Studio album by America
- Released: March 19, 1975
- Recorded: January 6–30, 1975
- Studio: The Record Plant, Sausalito, California
- Genre: Folk rock; pop rock; soft rock;
- Length: 36:31
- Label: Warner Bros.
- Producer: George Martin

America chronology
| Holiday (1974) | Hearts (1975) | History: America's Greatest Hits (1975) |

Singles from Hearts
- "Sister Golden Hair" Released: March 19, 1975; "Daisy Jane" Released: July 2, 1975; "Woman Tonight" Released: August 29, 1975 (UK);

= Hearts (America album) =

Hearts is the fifth studio album by American folk rock trio America, released by Warner Bros. Records in 1975. The album was produced by George Martin, the second of six consecutive studio albums he produced for America.

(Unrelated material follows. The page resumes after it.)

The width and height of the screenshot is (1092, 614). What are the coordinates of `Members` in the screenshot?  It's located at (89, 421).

This album was a big hit in the US, reaching number 4 on the Billboard album chart and being certified gold by the RIAA. It produced three hit singles: "Sister Golden Hair", which went to number 1 on the Billboard singles chart and number 5 on the adult contemporary chart; "Daisy Jane", which peaked at 20 on the Billboard singles chart and number 4 on the Adult Contemporary chart; and the funky "Woman Tonight", which reached 44 on the Billboard singles chart and 41 on the Adult Contemporary chart. Several other songs received radio airplay on FM stations playing album tracks including "Company", "Old Virginia", "Bell Tree" and "Midnight". The album was also released on Quadrophonic reel-to-reel tape for 4-channel enthusiasts, also released on Quadraphonic CD-4 album.

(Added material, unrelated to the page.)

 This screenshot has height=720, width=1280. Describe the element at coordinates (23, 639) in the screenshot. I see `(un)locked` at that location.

The cover was designed by Phil Hartman, who eventually left graphic design to pursue acting.

Cash Box said of the single "Woman Tonight" that "instead of the expected [ballad], the boys dash off some good new-fashioned change." Record World said that rather than "America's soft, willowy sound," "Woman Tonight" is a "hearty rockin' romp with a reggae flavor."

Professional ratings
Review scores
| Source | Rating |
| The Rolling Stone Album Guide | Star |

==Track listing==

| No. | Title | Writer(s) | Length |
|---|---|---|---|
| 1. | "Daisy Jane" | Gerry Beckley | 3:07 |
| 2. | "Half a Man" | Dan Peek | 3:33 |
| 3. | "Midnight" | Beckley, Dewey Bunnell | 2:41 |
| 4. | "Bell Tree" | Beckley | 2:32 |
| 5. | "Old Virginia" | D. Peek, Catherine Peek | 3:28 |
| 6. | "People in the Valley" | Bunnell | 2:43 |
| 7. | "Company" | Bunnell | 3:23 |
| 8. | "Woman Tonight" | D. Peek | 2:19 |
| 9. | "The Story of a Teenager" | Beckley, D. Peek | 3:19 |
| 10. | "Sister Golden Hair" | Beckley | 3:16 |
| 11. | "Tomorrow" | D. Peek | 2:48 |
| 12. | "Seasons" | Bunnell | 3:00 |
| 13. | "Simple Life" (bonus track on Japanese CD) | D. Peek | 2:12 |

==Personnel==
- America
- Gerry Beckley – vocals, guitar, keyboards
- Dewey Bunnell – vocals, guitar
- Dan Peek – vocals, guitar, keyboards
with:
- David Dickey – bass
- Willie Leacox – drums, percussion
- George Martin – keyboards
- Uncredited – cello (on "Daisy Jane")
- Clydie King, Venetta Fields – background vocals "Story of a Teenager"

Production
- George Martin – producer, arranger
- Geoff Emerick – engineer
- Mark Guercio – assistant engineer
- Henry Diltz – photography at Golden Gate Bridge, San Francisco, California
- Phil Hartman – art direction, design

==Charts==

===Weekly charts===

| Chart (1975) | Peak position |
|---|---|
| Australian Albums (Kent Music Report) | 17 |
| Canada Top Albums/CDs (RPM) | 3 |
| Japanese Albums (Oricon) | 74 |
| New Zealand Albums (RMNZ) | 12 |
| US Billboard 200 | 4 |

===Year-end charts===

| Chart (1975) | Position |
|---|---|
| Canada Top Albums/CDs (RPM) | 21 |
| US Billboard 200 | 21 |

== Certifications ==

| Region | Certification | Certified units/sales |
| Canada (Music Canada) | Gold | 50,000^{^} |
| United Kingdom (BPI) | Silver | 60,000^{^} |
| United States (RIAA) | Gold | 500,000^{^} |
^{^} Shipments figures based on certification alone.